Reading Time: 15 minutes

The analysed sample is a malware employed by the Threat Actor known as Ragnarok. The ransomware is responsible for files’ encryption and it is typically executed, by the actors themselves, on the compromised machines. The name of the analysed executable is xs_high.exe, but others have been found used by the same ransomware family (such as xs_normal.exe and xs_remote.exe).

The configuration within the malware contains information regarding the encryption activities, from whitelisted countries to the contents of the ransom note. It is interesting to note that the same configuration has been used across different victims, suggesting that the actor’s activities are not specifically tailored to them.

The ransomware is a DLL named cry_demo.dll, which is packed inside the xs_high.exe executable. The unpacking process takes place with self-injection (also known as PE-overwrite), an injection technique that does not involve spawning new processes or threads. All the packed DLL code is contained in the .data section of the xs_high.exe executable and will get unpacked and decrypted by a custom loader before being executed.


Filename: xs_high.exe


  • MD5: A0FC3C769DE5CF550DFFB49FF6521A81
  • SHA1: 3B7CA963CB2FC5ABC9F09AA075E51A5782BCFDE4
  • SHA256: 360FFABF106C665CA7332F84BA158335FAA487E3B47C675FD2715FC7A37DB6A7

Network indicators:

  • IP:
  • Port: 8081


Configuration Extraction

The analysed sample (xs_high.exe) contains some obfuscated and encrypted code in its .data section. It copies such data in memory and, once decrypted, transfers the execution flow to it. The encrypted data is a DLL (cry_demo.dll) that contains, among other things, the ransomware’s configuration. Once opened in PE-Bear, the size of the sample’s .data section stands out.

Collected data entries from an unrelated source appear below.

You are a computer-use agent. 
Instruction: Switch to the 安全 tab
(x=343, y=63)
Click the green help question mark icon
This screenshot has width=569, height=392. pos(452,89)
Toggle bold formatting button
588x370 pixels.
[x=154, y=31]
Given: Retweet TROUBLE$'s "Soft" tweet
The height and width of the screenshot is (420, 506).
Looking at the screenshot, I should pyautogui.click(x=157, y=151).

PE-Bear view of the ransomware xs_high.exe showing a big .data section

The way the sample performs self-injection is through the following steps:

  1. Loading DLL’s obfuscated code from the .data section into memory with HeapAlloc().
  2. Deobfuscating parts of the code with a bitwise NOT operation on the memory region.
  3. Loading more encrypted code into memory with VirtualAlloc().
  4. Changing the protection of the committed section, enabling execution, with VirtualProtect().
  5. Transferring the execution flow to the newly allocated region of memory (the now fully unpacked DLL).

Firstly, a memory area of around 93k bytes (16E00h) is allocated using the HeapAlloc() API and is going to be filled with parts of the .data section of the packer’s executable. This can be seen in the following x64dbg screenshot, showing the rep movsd instruction (in red) being executed ecx times (green).

Data being copied from the .data section (ESI) into the memory allocated with HeapAlloc (EDI)

The data copied into memory (orange) is being read from the .data section pointed by the address stored in the ESI register.

The ransomware mapped into memory, highlighted is the section containing the data being copied

A quick look at that section does in fact reveal the same data being written.

View of the .data section, showing the data being copied into memory

By the MZ header, one can already guess that this is a PE being written. The packed DLL (the actual ransomware) is now being copied into memory to perform some deobfuscation on it. Parts of the DLL does not need deobfuscation, like the next copied section. A good indicator is the first bytes (55 8B EC) that represent the opcodes of a prologue, correctly disassembled by x64dbg, as can be seen in the below picture.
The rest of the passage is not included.